09 March 2011

Pregnancy makes a woman a second-class citizen

A woman becomes a second-class citizen as soon as she becomes pregnant because her human and civil rights become less important than the rights of the fetus. Here's how it works.

Pregnancy is a life-threatening condition. It is more risky to be pregnant than to not be pregnant. At any stage of a woman's pregnancy, it is less risky for her to terminate the pregnancy than to undergo childbirth.
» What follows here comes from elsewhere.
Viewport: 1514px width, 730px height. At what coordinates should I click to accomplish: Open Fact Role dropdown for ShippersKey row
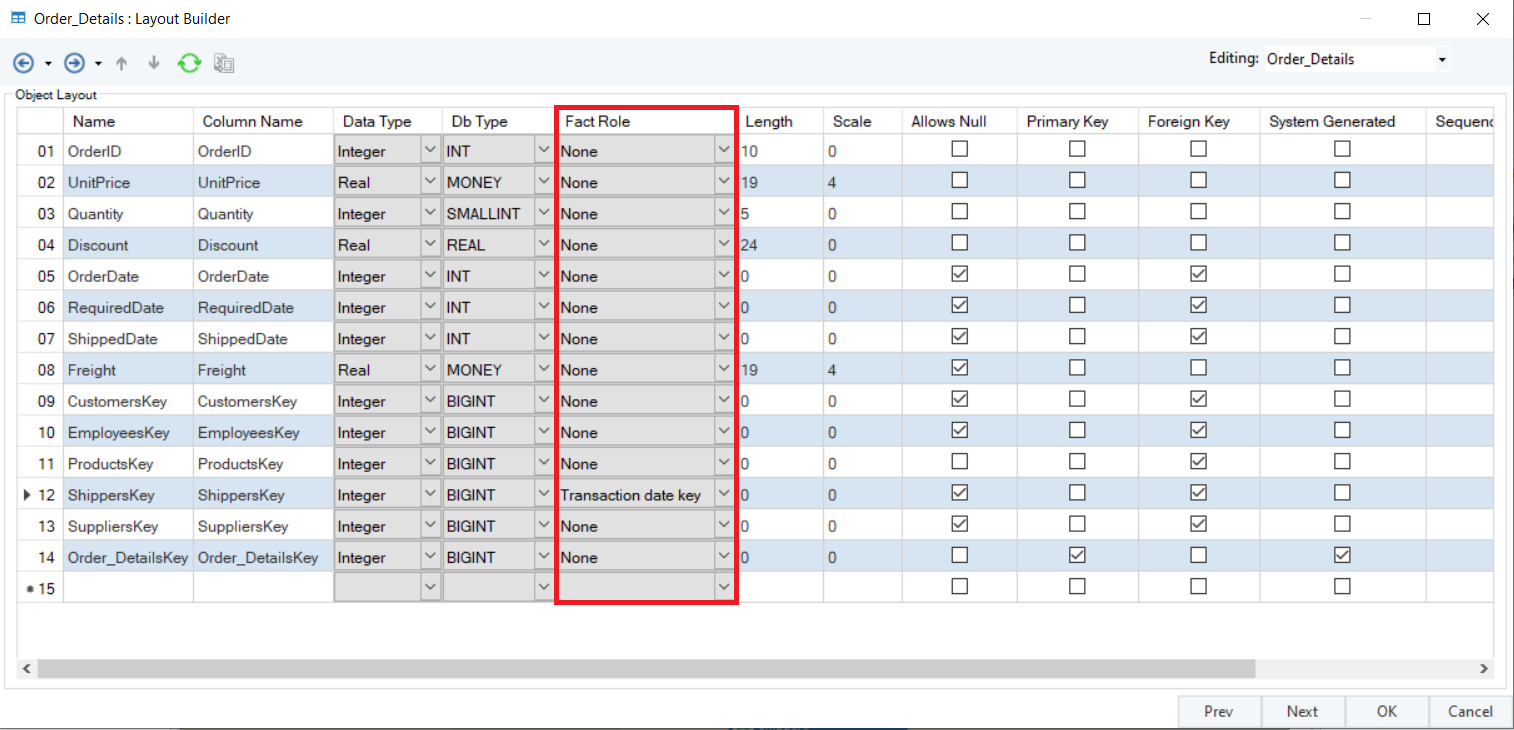[x=725, y=495]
In this country, even if you voluntarily assume the life-threatening risk of a condition (buying a ticket for a plane that might crash, ordering your eggs or steak undercooked, strapping yourself into bungee cords for a jump) you can always change your mind and back out of your decision (not getting on the plane, not eating the eggs or steak, not bungee jumping off the bridge). That is to say, in this country, we don't force people to go through with risky things, no matter how enthusiastic we were for the experience when we signed up for it (order you onto the plane at gunpoint, force-feed you the eggs or steak, push you off the bridge).

But we do, to one degree or another, if the life-threatening risk taken on is pregnancy. This is the only such situation in American law. And the given reason that we do so is because of the state's interest in the rights of the fetus. In other words, we force women to continue a particular life-threatening condition to its conclusion solely because of the rights of another being. And this being isn't even another citizen; it can't own or transfer property, it can't vote, it can't serve in the military. But as soon as a woman is pregnant, it causes her to lose the fundamental human right to direct her own healthcare and her own future. The option of adoption aside -- because the reality is that few women who bring unintended pregnancies to term go through with an adoption plan -- women are then routinely forced to undergo 18+ years of the legal, emotional, financial, and physical consequences of motherhood. Never mind the lack of state-funded daycare or the fair distribution of free public education for these children whose rights the state supposedly had such an interest in before they were born.

The only class of people in this country who are ever forced to go through the riskier of two options in any situation, because of the supposed rights of another party or class of beings, are women who are pregnant. If that isn't a solid definition of slavery, I don't know what is.